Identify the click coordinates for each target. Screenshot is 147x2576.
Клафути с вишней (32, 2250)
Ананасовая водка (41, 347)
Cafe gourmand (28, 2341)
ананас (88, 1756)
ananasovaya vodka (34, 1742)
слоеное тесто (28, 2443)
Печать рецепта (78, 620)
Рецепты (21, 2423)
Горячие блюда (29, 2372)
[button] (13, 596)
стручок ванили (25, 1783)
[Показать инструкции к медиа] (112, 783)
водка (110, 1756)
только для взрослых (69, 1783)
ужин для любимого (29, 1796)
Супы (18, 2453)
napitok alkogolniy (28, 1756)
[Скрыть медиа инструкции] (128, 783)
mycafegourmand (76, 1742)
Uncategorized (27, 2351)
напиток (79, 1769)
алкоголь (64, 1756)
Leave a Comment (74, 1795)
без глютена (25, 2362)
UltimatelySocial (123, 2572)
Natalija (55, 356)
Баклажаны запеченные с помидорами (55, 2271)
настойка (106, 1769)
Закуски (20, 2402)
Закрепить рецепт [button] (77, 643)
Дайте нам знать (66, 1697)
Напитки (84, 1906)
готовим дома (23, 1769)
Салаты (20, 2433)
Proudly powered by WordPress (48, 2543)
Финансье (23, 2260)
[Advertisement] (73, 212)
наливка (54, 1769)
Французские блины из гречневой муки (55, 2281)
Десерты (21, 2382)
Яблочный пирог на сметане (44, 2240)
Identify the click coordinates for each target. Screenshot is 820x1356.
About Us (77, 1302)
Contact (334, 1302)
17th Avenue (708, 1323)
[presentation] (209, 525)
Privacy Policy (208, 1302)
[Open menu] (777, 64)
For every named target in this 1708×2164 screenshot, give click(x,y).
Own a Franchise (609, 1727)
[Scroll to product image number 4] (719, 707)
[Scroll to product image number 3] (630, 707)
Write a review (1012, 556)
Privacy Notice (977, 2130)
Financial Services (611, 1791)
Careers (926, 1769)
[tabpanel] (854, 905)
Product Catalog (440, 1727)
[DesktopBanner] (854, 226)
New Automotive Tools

- - - -

EXERCISE AIM.
Given the records above, reproduce precisely and only the lines between the line holding "водка (110, 1756)" and the line holding "Салаты (20, 2433)", inclusive.

WRITTEN REPLY.
водка (110, 1756)
только для взрослых (69, 1783)
ужин для любимого (29, 1796)
Супы (18, 2453)
napitok alkogolniy (28, 1756)
[Скрыть медиа инструкции] (128, 783)
mycafegourmand (76, 1742)
Uncategorized (27, 2351)
напиток (79, 1769)
алкоголь (64, 1756)
Leave a Comment (74, 1795)
без глютена (25, 2362)
UltimatelySocial (123, 2572)
Natalija (55, 356)
Баклажаны запеченные с помидорами (55, 2271)
настойка (106, 1769)
Закуски (20, 2402)
Закрепить рецепт [button] (77, 643)
Дайте нам знать (66, 1697)
Напитки (84, 1906)
готовим дома (23, 1769)
Салаты (20, 2433)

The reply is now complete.